I seems that vaccine fear is quite high among ethnic minority groups. This is worrying, because some of those groups are at high risk of developing severe Covid-19 if they get an infection, so it is really important that they get their jabs.
I read that the AstraZeneca vaccine doesn’t work against the South African variant. Can I ask to have one of the others?
What you get depends on what each centre has been issued with. I had the AstraZeneca one. Frankly I think they are all much of a muchness., though we await definitive results from research. It is possible that later in the year you might need a further dose of something slightly different, but this is the same as with flu vaccines, which change from year to year depending on the prevalent strain.
I have read about “Long Covid”. That seems to be very unpleasant.
Long Covid appears to be a particularly aggressive form of what we call a postviral syndrome. Because infection with the virus stimulates the immune system it’s not surprising that symptoms are similar to those seen in so-called “autoimmune” diseases such as rheumatoid arthritis, where there is undue fatigue and a generalised feeling of ill-health apart from the joint problems. You can get similar symptoms after glandular fever. It’s not nice, but it goes away. It is possible that early treatment with steroids may stop it or at least limit it.
Talking of treatment, what are your views now on vitamin D and the drug that was in the news recently called Ivermectin?

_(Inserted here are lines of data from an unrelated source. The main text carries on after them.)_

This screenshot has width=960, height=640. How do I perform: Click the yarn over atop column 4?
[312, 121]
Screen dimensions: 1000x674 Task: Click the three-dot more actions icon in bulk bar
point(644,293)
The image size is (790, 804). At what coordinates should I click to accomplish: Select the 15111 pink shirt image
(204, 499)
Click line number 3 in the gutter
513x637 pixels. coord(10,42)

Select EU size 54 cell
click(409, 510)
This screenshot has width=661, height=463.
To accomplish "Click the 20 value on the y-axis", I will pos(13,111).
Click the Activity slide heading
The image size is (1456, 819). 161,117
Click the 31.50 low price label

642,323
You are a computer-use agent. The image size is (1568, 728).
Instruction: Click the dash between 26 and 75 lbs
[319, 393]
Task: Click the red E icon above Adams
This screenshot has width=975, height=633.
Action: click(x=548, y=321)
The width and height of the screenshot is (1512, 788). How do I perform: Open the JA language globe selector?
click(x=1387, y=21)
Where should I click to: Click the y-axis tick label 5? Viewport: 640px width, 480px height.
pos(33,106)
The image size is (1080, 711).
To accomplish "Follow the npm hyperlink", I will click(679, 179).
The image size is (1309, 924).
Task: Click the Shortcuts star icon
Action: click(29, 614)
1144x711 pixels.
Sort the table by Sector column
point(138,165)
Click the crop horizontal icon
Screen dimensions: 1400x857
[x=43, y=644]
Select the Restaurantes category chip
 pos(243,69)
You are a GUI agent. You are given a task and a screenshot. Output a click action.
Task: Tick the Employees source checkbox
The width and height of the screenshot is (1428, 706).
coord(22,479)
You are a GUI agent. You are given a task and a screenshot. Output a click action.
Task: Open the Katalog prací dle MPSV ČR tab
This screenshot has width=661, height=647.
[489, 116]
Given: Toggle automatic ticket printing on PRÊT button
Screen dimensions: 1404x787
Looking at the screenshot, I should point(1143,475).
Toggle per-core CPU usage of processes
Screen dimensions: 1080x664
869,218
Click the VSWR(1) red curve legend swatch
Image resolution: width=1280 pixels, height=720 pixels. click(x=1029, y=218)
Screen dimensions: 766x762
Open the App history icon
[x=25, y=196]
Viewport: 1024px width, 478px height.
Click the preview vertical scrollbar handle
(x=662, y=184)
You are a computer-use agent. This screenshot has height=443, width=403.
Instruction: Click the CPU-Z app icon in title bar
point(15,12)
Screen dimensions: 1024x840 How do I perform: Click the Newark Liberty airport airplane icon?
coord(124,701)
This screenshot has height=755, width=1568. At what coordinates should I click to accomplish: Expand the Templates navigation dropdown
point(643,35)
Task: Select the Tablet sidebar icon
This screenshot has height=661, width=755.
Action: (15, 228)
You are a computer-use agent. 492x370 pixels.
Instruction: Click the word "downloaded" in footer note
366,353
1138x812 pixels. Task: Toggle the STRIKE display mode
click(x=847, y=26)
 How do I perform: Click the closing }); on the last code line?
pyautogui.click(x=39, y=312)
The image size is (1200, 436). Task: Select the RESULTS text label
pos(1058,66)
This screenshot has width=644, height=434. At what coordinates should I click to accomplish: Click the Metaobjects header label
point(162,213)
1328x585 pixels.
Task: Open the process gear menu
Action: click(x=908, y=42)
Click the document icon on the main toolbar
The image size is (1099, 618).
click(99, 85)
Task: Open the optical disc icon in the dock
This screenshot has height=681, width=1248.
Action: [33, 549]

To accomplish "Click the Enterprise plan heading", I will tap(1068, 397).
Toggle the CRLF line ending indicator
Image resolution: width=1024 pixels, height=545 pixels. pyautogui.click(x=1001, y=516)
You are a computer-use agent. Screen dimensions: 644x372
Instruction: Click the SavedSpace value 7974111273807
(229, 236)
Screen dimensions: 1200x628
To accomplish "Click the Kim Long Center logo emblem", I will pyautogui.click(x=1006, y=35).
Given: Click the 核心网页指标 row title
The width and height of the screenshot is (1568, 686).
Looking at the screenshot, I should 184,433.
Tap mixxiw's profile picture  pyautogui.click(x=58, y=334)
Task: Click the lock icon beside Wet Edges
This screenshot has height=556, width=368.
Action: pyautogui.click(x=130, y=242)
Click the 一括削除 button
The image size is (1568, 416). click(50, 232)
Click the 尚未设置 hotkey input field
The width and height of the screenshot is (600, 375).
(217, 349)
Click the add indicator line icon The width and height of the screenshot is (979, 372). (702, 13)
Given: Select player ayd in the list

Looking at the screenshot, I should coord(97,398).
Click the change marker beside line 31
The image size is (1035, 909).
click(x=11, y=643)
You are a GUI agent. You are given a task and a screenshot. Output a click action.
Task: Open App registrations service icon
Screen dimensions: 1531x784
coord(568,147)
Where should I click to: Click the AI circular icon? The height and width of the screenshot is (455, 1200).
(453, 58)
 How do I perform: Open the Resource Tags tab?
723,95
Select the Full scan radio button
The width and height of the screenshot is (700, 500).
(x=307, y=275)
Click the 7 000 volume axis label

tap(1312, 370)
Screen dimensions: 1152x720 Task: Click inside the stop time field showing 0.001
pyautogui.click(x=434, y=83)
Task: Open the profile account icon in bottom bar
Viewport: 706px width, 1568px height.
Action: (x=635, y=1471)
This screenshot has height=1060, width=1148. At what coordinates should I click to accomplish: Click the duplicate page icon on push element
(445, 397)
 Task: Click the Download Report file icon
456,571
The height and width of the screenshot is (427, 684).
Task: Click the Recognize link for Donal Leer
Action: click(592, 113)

Vitamin D can do no harm, and may help to protect you from what the virus does once inside you, though quite how it does this is still unclear. Ivermectin is a cheap drug widely used against parasitic infestations such as worms. Thus it has the potential to cure many nasty diseases, particularly in the third world. There’s a good article summarising its “wonder drug” status.
There is some evidence that it has antiviral properties and can kill off the SARS-CoV-2 virus. However formal trials are awaited. While the use of steroids and tocilizumab for Covid-19 did not really need trials because they were known to work in the cytokine storm syndrome, which is what Covid-19 is, Ivermectin has never been used as an antiviral agent. Watch this space – not least because it’s a very cheap drug.
There has been talk of an “elimination strategy”. What is your view on that?
Some people have used the analogy of the eradication of smallpox, but it is a false one. The smallpox virus did not mutate, so once the world was immunised that was it. The current coronavirus SARS-CoV-2 is one of a very large series of coronaviruses, some of which have been around for decades, some of which don’t cause harm to humans, and some of which cause the common cold. Given the ability of them to mutate I believe that it will be impossible to eliminate this or any other one. In any case, very often a virus mutation causes it to be less dangerous even if more infectious. While the virus doesn’t consciously know it, increasing the virulence so it kills more people is not a good survival strategy.
When do you think lockdown will end?
Good question. Don’t know. Frustrated as I am, we need to be patient.
Image Credits: Gerd Altmann / Pixabay https://pixabay.com/illustrations/corona-coronavirus-virus-blood-5174671/ Pixabay Licence https://pixabay.com/service/license/.
Interesting article on a very specialist subject. It would be good to know of Dr Bamji’s experience in this field.
Thank you, Therese. You can find a potted biography at http://www.gilliesarchives.org.uk and my Covid blog, now 1 year old, at https://bamjiinrye.wordpress.com.
Thank you Dr Bamji, very helpful
Really useful and informative article but it did make me chuckle when the first comment questioned your qualifications.
With a bit of research you can see why he’s written it and the rest of us are reading it.